What you have to do: Would you transcribe only the lines from the one holding "Task: Click the location Parent node tag" through the end of the material, exactly, without any pictures?

***

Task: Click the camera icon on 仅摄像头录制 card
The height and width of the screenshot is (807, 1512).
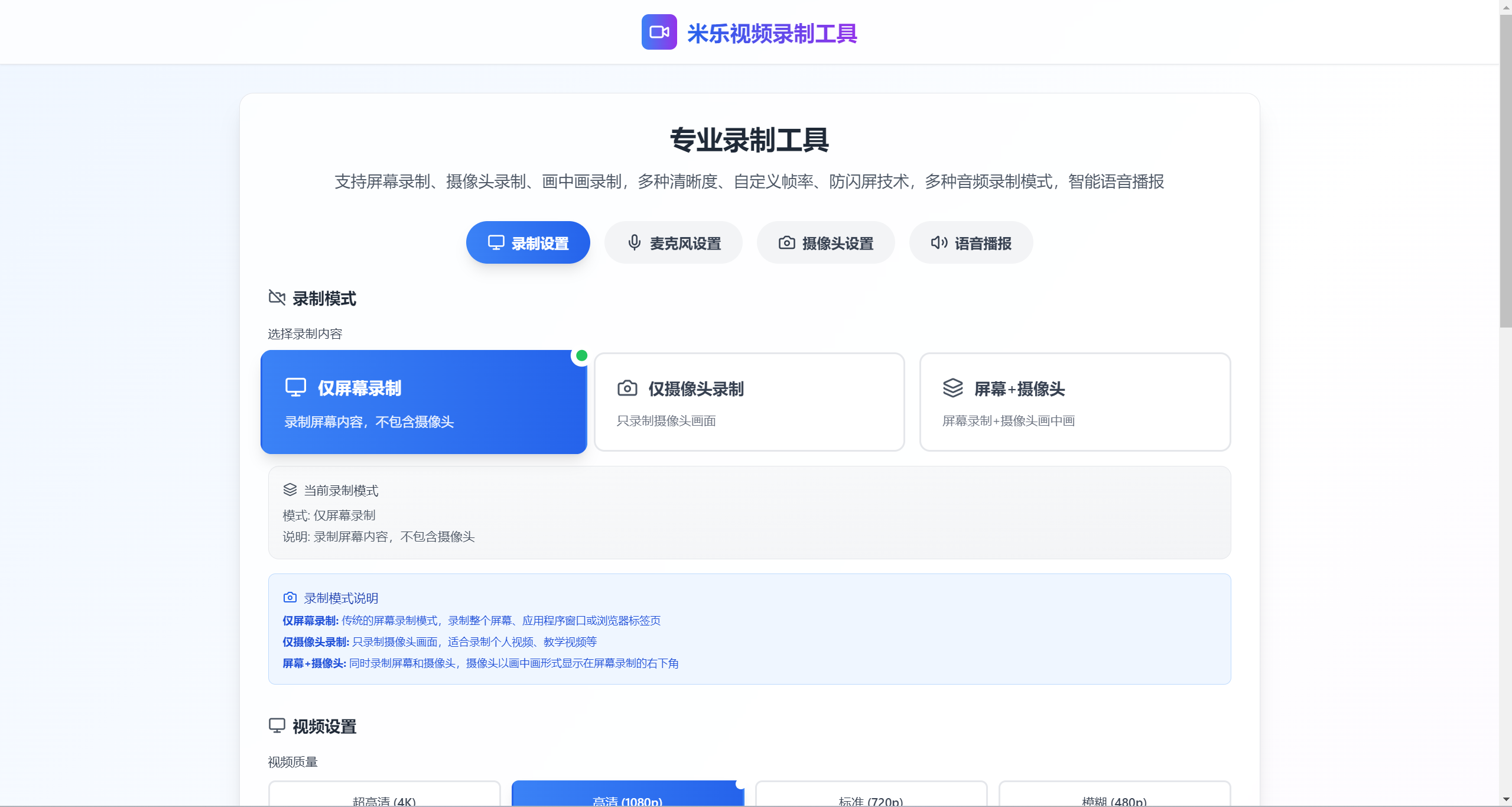Action: click(x=627, y=388)
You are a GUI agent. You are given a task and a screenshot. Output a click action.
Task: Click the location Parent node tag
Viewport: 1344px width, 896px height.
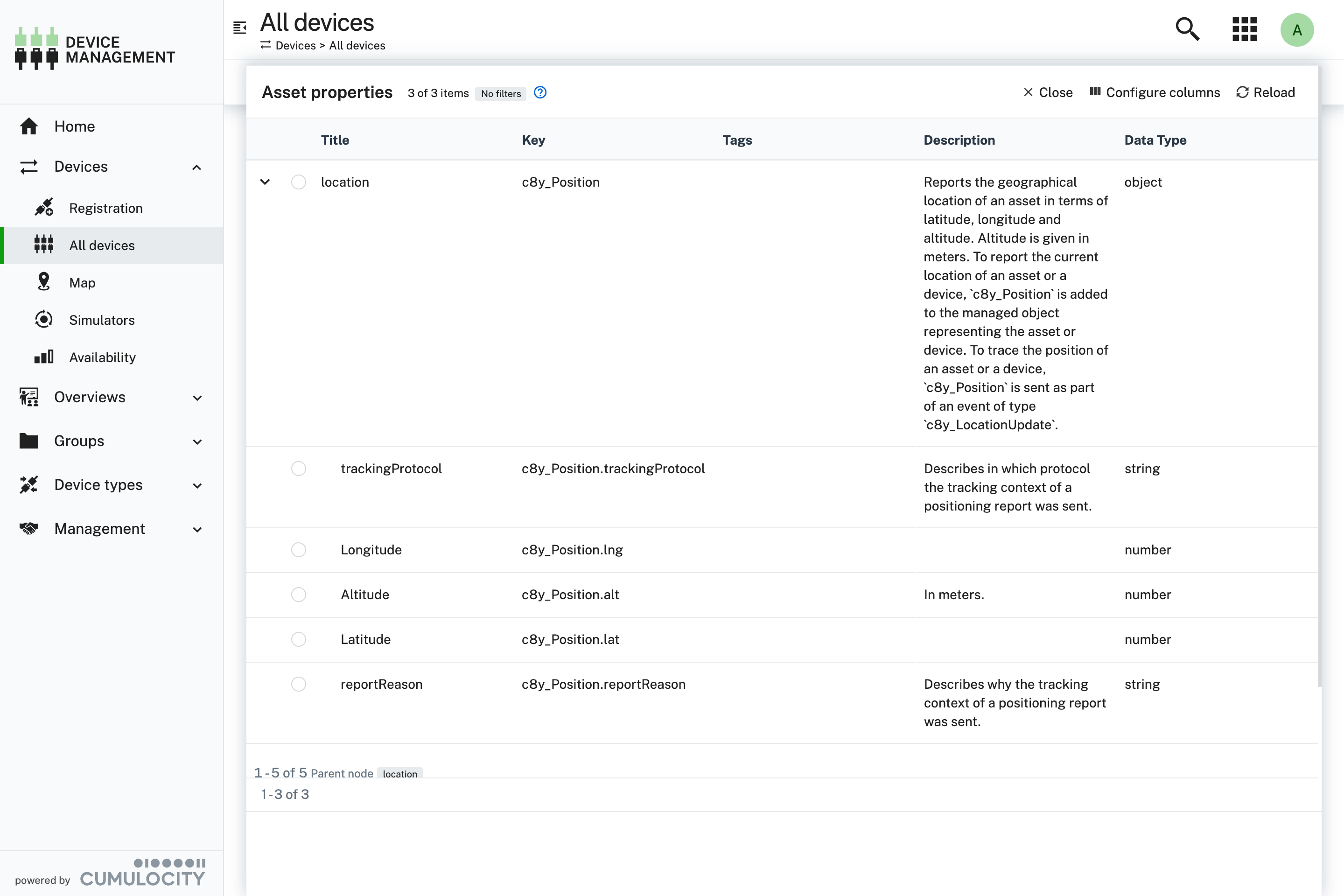click(x=400, y=773)
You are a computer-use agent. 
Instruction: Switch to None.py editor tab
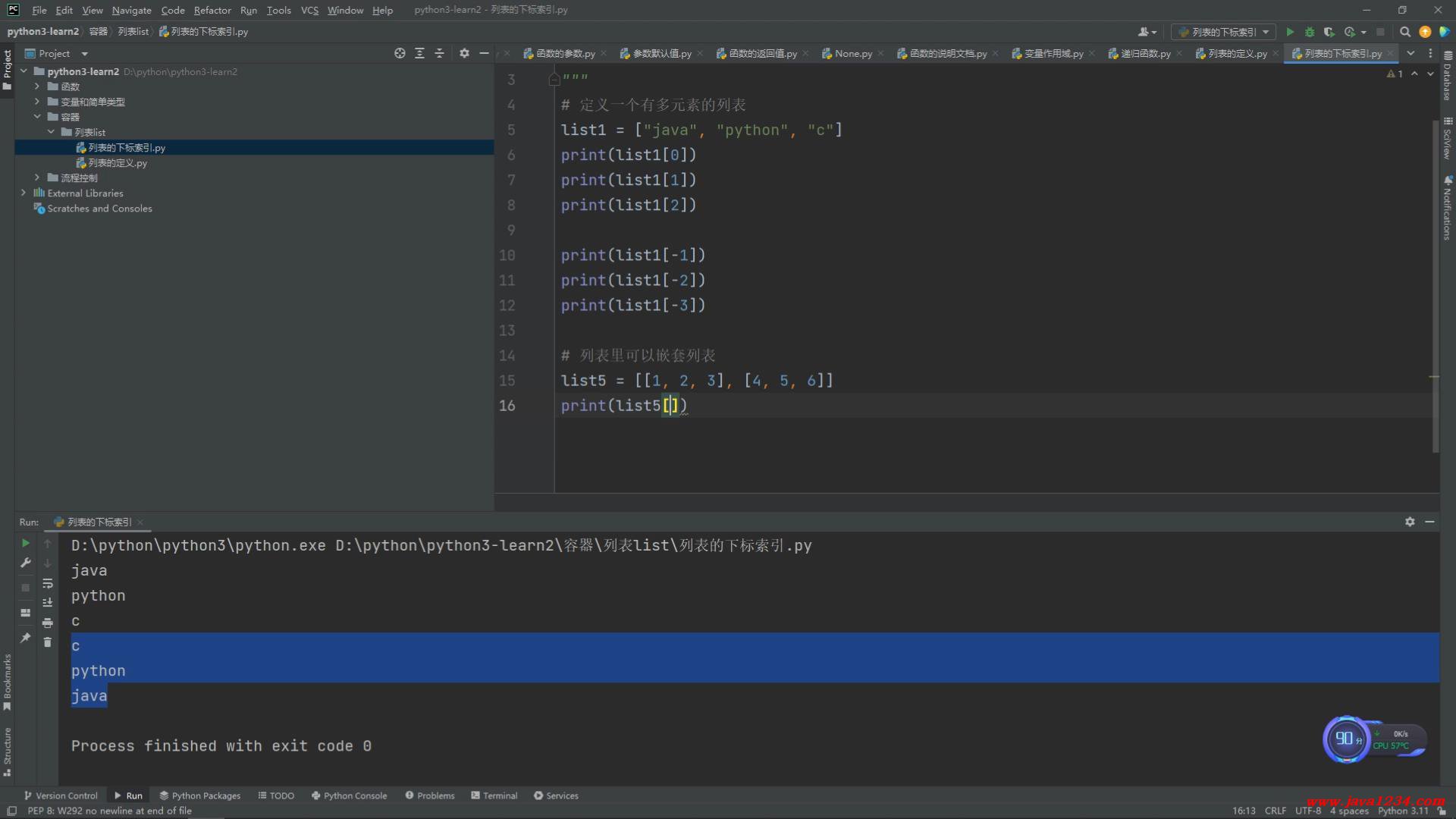(852, 53)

***

Output for this task:
Task: Click the location Parent node tag
Viewport: 1344px width, 896px height.
click(x=400, y=773)
You are a computer-use agent. 
Instruction: Switch to None.py editor tab
(852, 53)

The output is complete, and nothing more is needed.